Update everything from the line containing "Screen dimensions: 1812x858" down to the line containing "Action: (588, 106)", changing "widgets" to "gadgets" and keeping the rest of the data the same.

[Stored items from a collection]
----------

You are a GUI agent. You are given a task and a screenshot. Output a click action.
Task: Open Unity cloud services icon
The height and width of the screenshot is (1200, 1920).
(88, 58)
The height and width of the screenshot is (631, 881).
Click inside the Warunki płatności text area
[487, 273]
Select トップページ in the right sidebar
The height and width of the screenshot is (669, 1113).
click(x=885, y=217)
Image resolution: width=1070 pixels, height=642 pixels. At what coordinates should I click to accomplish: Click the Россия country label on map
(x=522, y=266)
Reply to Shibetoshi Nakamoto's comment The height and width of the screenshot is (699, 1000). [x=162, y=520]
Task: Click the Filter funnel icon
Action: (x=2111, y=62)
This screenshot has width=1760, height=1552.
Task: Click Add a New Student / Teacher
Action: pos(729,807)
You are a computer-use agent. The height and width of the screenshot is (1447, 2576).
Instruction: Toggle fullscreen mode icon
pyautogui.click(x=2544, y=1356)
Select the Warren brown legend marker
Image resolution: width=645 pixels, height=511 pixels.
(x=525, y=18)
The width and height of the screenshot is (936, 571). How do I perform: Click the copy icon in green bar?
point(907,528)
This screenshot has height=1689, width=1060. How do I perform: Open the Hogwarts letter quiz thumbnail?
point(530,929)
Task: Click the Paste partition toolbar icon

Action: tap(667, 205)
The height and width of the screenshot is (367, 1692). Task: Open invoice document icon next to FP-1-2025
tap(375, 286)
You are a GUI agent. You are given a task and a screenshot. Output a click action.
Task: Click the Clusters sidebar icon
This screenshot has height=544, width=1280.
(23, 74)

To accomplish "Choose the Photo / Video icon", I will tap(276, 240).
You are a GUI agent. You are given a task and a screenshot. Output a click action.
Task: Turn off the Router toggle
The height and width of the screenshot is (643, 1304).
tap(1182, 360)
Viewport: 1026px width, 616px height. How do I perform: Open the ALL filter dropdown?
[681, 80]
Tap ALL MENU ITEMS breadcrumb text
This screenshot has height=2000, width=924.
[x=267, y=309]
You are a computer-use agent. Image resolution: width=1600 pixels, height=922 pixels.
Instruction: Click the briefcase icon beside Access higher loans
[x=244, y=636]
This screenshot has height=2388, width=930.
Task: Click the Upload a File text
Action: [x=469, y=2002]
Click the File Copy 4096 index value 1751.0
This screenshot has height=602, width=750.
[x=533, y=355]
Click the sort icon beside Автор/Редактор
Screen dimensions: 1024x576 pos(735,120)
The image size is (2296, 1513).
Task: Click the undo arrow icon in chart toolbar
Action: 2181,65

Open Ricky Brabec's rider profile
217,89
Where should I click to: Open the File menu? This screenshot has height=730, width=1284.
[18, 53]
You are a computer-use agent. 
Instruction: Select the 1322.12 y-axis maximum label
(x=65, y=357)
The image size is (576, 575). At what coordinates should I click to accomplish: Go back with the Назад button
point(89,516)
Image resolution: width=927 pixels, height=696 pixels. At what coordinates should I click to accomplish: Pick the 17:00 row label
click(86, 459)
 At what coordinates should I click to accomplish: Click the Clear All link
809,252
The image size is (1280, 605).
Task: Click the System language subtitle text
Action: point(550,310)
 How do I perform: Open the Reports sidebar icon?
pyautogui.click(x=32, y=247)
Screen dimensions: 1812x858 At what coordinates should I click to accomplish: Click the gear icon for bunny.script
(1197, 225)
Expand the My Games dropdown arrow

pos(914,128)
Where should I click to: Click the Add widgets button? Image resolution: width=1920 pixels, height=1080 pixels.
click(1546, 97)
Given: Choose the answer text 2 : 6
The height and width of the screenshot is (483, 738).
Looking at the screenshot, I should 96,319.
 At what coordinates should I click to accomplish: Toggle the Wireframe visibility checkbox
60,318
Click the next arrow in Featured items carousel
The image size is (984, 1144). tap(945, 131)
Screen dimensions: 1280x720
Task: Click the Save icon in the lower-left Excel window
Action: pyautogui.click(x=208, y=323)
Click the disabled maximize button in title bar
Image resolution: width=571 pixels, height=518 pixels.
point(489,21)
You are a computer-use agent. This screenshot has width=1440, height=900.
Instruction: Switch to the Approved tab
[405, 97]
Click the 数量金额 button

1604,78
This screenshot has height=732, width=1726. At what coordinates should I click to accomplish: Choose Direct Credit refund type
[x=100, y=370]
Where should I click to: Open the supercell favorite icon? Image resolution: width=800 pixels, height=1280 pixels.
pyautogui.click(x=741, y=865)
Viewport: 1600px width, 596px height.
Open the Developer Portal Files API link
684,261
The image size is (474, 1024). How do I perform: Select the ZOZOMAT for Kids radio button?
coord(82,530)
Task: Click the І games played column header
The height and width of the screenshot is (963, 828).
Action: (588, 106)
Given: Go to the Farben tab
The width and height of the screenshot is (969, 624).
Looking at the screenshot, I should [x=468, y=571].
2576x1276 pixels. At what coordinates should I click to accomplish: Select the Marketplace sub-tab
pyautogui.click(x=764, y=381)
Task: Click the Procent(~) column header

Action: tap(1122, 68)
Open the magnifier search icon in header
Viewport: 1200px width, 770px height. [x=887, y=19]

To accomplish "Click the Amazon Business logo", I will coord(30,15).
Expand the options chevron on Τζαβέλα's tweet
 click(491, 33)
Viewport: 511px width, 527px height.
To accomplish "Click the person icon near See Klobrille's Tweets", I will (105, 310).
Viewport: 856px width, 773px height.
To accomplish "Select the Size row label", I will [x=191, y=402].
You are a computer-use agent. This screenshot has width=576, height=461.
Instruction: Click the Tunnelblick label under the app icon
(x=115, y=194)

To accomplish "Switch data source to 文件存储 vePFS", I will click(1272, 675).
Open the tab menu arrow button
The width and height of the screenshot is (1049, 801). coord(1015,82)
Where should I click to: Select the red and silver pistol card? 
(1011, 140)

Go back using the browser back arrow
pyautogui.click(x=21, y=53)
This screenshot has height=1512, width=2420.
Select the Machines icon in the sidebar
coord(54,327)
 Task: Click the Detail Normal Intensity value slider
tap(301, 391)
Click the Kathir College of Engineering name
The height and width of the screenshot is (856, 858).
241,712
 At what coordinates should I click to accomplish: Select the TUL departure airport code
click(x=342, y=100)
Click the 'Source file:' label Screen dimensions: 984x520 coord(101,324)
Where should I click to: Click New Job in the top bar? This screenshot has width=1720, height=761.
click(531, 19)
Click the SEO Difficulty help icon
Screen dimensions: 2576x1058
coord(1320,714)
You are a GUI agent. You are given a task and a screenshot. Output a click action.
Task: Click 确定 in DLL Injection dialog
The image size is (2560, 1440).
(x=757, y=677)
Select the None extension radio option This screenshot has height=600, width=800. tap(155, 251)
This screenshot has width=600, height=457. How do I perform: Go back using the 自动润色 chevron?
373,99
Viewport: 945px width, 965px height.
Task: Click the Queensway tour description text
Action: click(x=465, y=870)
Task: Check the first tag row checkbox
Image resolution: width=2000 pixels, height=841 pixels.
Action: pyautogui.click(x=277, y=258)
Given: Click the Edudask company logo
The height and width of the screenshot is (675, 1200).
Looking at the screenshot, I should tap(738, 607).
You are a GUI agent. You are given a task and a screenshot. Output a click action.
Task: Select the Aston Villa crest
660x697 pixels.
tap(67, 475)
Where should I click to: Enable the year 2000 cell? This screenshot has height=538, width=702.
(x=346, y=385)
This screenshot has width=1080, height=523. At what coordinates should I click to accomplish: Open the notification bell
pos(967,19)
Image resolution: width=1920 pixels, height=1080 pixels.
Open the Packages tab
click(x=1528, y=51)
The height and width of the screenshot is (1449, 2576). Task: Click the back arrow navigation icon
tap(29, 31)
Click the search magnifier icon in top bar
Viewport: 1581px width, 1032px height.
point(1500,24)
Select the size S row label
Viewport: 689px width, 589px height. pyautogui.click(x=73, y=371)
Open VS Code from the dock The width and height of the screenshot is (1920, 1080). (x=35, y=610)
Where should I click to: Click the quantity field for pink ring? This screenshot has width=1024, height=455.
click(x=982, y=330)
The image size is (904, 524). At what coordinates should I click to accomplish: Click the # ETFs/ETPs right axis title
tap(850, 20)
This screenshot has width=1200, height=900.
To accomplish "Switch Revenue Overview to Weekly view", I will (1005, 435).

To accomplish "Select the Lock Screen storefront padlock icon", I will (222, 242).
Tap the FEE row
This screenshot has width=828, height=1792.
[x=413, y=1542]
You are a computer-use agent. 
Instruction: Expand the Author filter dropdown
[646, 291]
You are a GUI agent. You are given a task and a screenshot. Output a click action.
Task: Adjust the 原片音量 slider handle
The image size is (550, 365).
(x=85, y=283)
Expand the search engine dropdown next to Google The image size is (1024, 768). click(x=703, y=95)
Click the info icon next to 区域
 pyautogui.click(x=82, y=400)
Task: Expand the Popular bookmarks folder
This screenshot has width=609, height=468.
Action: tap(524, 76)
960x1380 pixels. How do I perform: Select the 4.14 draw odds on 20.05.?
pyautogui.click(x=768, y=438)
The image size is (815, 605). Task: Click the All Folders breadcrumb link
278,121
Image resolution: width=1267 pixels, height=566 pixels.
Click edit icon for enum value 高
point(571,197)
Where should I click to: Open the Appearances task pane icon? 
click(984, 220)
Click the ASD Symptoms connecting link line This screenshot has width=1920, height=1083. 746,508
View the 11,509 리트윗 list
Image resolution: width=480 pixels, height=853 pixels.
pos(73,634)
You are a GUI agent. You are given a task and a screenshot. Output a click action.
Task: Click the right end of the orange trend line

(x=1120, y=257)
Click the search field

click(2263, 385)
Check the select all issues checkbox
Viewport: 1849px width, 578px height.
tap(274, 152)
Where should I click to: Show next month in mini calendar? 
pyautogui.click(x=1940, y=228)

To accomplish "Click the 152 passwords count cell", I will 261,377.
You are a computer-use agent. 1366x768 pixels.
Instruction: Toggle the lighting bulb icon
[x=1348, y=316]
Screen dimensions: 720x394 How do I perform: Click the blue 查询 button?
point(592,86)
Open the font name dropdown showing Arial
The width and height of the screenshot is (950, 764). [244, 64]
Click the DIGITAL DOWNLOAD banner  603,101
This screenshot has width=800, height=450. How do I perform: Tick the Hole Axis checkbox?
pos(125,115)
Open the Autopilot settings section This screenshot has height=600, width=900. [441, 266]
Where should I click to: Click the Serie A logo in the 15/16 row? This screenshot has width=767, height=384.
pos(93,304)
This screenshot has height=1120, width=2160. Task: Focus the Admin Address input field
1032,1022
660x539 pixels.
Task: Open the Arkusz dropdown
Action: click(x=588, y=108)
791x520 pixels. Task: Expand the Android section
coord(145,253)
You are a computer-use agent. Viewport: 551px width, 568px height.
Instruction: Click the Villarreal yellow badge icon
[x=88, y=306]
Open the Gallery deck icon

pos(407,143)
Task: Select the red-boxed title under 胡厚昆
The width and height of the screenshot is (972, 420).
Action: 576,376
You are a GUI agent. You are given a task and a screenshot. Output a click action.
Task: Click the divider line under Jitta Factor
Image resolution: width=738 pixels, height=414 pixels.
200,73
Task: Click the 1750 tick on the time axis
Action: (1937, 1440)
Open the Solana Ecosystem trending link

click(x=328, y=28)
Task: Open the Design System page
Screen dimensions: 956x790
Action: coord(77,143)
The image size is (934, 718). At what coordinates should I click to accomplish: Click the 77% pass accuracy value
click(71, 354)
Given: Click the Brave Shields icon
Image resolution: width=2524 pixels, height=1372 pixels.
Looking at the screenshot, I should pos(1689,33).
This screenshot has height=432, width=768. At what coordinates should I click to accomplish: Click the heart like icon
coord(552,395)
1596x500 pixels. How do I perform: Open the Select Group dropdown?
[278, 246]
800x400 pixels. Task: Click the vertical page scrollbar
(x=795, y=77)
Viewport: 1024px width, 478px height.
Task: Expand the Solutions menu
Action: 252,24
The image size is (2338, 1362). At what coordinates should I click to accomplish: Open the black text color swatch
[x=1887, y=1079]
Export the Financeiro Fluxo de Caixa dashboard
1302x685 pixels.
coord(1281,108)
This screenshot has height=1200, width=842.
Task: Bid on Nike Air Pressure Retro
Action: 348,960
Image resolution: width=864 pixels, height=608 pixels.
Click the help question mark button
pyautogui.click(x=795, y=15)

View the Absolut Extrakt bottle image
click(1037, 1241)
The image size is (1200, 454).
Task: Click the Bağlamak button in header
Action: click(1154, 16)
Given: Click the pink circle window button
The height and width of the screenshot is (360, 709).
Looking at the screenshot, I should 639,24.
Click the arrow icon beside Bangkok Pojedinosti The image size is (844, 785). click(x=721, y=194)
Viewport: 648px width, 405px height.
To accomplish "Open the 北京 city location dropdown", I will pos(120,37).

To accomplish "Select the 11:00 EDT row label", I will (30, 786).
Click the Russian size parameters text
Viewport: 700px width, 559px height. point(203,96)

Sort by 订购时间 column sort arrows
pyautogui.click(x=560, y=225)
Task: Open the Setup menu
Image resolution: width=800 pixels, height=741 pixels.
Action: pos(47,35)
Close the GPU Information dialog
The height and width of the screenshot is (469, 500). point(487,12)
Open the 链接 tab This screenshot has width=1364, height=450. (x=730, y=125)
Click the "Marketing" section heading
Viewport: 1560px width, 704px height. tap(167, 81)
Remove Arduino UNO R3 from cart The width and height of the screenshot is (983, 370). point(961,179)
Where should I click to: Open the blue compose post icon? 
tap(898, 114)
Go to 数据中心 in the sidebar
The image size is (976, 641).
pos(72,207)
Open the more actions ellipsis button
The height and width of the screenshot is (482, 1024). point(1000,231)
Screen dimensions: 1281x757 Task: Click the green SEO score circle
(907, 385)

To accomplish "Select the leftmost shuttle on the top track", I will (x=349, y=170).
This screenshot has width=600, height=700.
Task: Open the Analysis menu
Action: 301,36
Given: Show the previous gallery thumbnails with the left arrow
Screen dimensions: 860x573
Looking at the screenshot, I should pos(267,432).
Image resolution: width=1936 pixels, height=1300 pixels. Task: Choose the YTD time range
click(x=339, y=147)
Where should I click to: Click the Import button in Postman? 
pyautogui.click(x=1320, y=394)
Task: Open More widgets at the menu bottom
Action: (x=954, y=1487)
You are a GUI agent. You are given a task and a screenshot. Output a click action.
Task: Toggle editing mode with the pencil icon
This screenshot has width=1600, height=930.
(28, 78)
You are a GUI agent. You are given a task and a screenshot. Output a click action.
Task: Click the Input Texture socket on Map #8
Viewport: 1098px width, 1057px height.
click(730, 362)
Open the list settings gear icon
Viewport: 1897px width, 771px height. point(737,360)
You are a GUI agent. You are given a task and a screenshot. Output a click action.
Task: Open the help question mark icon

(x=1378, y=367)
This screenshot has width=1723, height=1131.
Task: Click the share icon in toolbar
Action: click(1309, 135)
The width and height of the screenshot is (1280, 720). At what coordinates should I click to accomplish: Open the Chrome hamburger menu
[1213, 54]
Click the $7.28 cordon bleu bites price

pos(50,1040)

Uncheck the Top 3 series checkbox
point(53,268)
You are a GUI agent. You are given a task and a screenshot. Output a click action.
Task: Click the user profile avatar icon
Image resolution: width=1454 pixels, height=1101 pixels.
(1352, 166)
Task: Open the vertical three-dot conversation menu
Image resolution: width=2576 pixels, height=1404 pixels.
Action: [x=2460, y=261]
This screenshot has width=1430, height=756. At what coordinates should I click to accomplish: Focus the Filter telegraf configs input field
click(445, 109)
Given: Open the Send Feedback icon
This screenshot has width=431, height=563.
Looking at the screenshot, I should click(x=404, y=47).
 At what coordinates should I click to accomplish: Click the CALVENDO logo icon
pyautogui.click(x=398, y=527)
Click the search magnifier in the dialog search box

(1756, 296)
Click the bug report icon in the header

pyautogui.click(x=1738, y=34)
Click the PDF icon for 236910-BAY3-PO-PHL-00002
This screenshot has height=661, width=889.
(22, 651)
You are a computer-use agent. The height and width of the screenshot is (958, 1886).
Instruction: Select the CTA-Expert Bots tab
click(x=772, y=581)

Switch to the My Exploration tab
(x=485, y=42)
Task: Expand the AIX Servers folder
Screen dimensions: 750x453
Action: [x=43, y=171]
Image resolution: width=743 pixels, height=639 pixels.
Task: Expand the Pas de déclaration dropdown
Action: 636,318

----------

## [SOLUTION BELOW]
Screen dimensions: 1812x858 At what coordinates should I click to accomplish: Click the gear icon for bunny.script
(1197, 225)
Expand the My Games dropdown arrow

pos(914,128)
Where should I click to: Click the Add gadgets button? Image resolution: width=1920 pixels, height=1080 pixels.
click(1546, 97)
Given: Choose the answer text 2 : 6
The height and width of the screenshot is (483, 738).
Looking at the screenshot, I should 96,319.
 At what coordinates should I click to accomplish: Toggle the Wireframe visibility checkbox
60,318
Click the next arrow in Featured items carousel
The image size is (984, 1144). tap(945, 131)
Screen dimensions: 1280x720
Task: Click the Save icon in the lower-left Excel window
Action: pyautogui.click(x=208, y=323)
Click the disabled maximize button in title bar
Image resolution: width=571 pixels, height=518 pixels.
point(489,21)
You are a computer-use agent. This screenshot has width=1440, height=900.
Instruction: Switch to the Approved tab
[405, 97]
Click the 数量金额 button

1604,78
This screenshot has height=732, width=1726. At what coordinates should I click to accomplish: Choose Direct Credit refund type
[x=100, y=370]
Where should I click to: Open the supercell favorite icon? Image resolution: width=800 pixels, height=1280 pixels.
pyautogui.click(x=741, y=865)
Viewport: 1600px width, 596px height.
Open the Developer Portal Files API link
684,261
The image size is (474, 1024). How do I perform: Select the ZOZOMAT for Kids radio button?
coord(82,530)
Task: Click the І games played column header
The height and width of the screenshot is (963, 828).
Action: (588, 106)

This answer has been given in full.